_Objetivo a_:
Según el fragmento sobre la explotación de la goma en Brasil, ¿en cuánto tiempo se llenaban los jarros con el látex?

• • • •

Conquistado el Acre, Brasil disponía de la casi
totalidad de las reservas mundiales de goma; la cotización internacional estaba
en la cima y los buenos tiempos parecían infinitos. Los seringueiros no
los disfrutaban, por cierto aunque eran ellos quienes salían cada madrugada de
sus chozas, con varios recipientes atados por correas a las espaldas, y se
encaramaban a los árboles, los hevea brasiliensis gigantescos, para
sangrarlos. Les hacían varias incisiones, en el tronco y en las ramas gruesas
próximas a la copa; de las heridas manaba el látex, jugo blancuzco y pegajoso
que llenaba los jarros en un par de horas. A la noche se cocían los discos
planos de goma, que se acumularían luego en la administración de la propiedad.

• • • •

_Objetivo b_:
Extraiga de los registros cada línea que contenga la cadena "pixels", teniendo en cuenta la distinción entre mayúsculas y minúsculas.

• • • •

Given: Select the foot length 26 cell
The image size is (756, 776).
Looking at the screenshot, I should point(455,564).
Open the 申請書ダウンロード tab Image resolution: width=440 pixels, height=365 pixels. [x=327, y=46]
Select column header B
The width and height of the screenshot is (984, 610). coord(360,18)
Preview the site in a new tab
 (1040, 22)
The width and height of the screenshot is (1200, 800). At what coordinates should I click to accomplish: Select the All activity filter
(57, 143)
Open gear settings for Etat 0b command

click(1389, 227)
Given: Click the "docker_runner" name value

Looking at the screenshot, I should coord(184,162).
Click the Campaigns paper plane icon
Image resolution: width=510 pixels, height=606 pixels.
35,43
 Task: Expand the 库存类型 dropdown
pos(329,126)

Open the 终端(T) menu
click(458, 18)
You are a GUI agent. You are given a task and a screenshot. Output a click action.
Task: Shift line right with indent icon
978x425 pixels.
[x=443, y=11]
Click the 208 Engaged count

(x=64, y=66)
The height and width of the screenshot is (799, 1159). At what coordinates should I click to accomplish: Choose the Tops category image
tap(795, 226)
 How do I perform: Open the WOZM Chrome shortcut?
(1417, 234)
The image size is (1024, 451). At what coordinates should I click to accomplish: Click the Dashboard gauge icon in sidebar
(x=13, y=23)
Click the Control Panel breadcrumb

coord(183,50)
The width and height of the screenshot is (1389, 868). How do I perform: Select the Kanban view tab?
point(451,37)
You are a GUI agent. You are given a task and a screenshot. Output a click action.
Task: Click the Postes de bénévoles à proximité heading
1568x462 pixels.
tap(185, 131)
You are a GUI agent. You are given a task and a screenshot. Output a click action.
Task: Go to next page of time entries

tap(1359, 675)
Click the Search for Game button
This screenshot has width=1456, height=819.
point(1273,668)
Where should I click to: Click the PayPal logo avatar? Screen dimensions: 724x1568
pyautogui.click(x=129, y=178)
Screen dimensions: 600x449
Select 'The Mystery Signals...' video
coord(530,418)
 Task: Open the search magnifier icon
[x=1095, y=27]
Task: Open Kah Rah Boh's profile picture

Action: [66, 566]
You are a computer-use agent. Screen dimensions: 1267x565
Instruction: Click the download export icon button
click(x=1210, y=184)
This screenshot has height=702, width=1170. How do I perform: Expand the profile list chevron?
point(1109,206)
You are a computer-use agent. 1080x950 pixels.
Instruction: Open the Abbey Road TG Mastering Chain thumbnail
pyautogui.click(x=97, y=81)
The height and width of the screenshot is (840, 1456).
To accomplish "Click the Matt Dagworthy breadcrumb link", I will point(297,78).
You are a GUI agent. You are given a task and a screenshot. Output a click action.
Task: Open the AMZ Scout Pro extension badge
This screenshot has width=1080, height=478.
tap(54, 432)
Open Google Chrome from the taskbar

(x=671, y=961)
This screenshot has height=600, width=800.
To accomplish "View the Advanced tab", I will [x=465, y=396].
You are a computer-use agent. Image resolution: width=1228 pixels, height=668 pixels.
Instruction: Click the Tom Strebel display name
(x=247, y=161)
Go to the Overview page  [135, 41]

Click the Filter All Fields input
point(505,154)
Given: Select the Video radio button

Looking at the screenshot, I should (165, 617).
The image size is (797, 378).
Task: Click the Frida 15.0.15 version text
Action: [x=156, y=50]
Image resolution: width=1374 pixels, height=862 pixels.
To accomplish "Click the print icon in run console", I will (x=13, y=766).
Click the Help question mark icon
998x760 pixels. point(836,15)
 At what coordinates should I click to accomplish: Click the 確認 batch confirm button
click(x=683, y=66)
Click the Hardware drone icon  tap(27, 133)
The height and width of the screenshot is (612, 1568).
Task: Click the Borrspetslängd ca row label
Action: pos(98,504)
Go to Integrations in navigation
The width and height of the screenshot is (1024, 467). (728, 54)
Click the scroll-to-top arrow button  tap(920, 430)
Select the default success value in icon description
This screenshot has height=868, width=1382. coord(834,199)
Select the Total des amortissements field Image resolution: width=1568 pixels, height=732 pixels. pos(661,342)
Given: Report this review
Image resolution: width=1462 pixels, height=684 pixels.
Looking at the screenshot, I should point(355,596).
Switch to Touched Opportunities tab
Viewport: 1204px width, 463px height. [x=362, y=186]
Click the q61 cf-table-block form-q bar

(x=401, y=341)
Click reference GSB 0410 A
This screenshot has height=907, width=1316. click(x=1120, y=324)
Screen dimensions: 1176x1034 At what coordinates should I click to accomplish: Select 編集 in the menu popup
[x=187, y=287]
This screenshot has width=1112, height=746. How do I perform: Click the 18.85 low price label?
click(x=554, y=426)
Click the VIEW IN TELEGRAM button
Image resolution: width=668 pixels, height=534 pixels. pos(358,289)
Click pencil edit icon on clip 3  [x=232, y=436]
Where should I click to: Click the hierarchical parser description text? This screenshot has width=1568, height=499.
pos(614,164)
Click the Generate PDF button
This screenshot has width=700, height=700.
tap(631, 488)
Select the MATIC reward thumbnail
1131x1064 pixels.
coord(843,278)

• • • •

_Resultado completo a_:
En un par de horas.

_Resultado completo b_:
Open the 申請書ダウンロード tab Image resolution: width=440 pixels, height=365 pixels. [x=327, y=46]
Image resolution: width=510 pixels, height=606 pixels.
978x425 pixels.
1568x462 pixels.
You are a computer-use agent. 1080x950 pixels.
You are a computer-use agent. Image resolution: width=1228 pixels, height=668 pixels.
Image resolution: width=1374 pixels, height=862 pixels.
998x760 pixels. point(836,15)
Select the Total des amortissements field Image resolution: width=1568 pixels, height=732 pixels. pos(661,342)
Image resolution: width=1462 pixels, height=684 pixels.
Image resolution: width=668 pixels, height=534 pixels. pos(358,289)
1131x1064 pixels.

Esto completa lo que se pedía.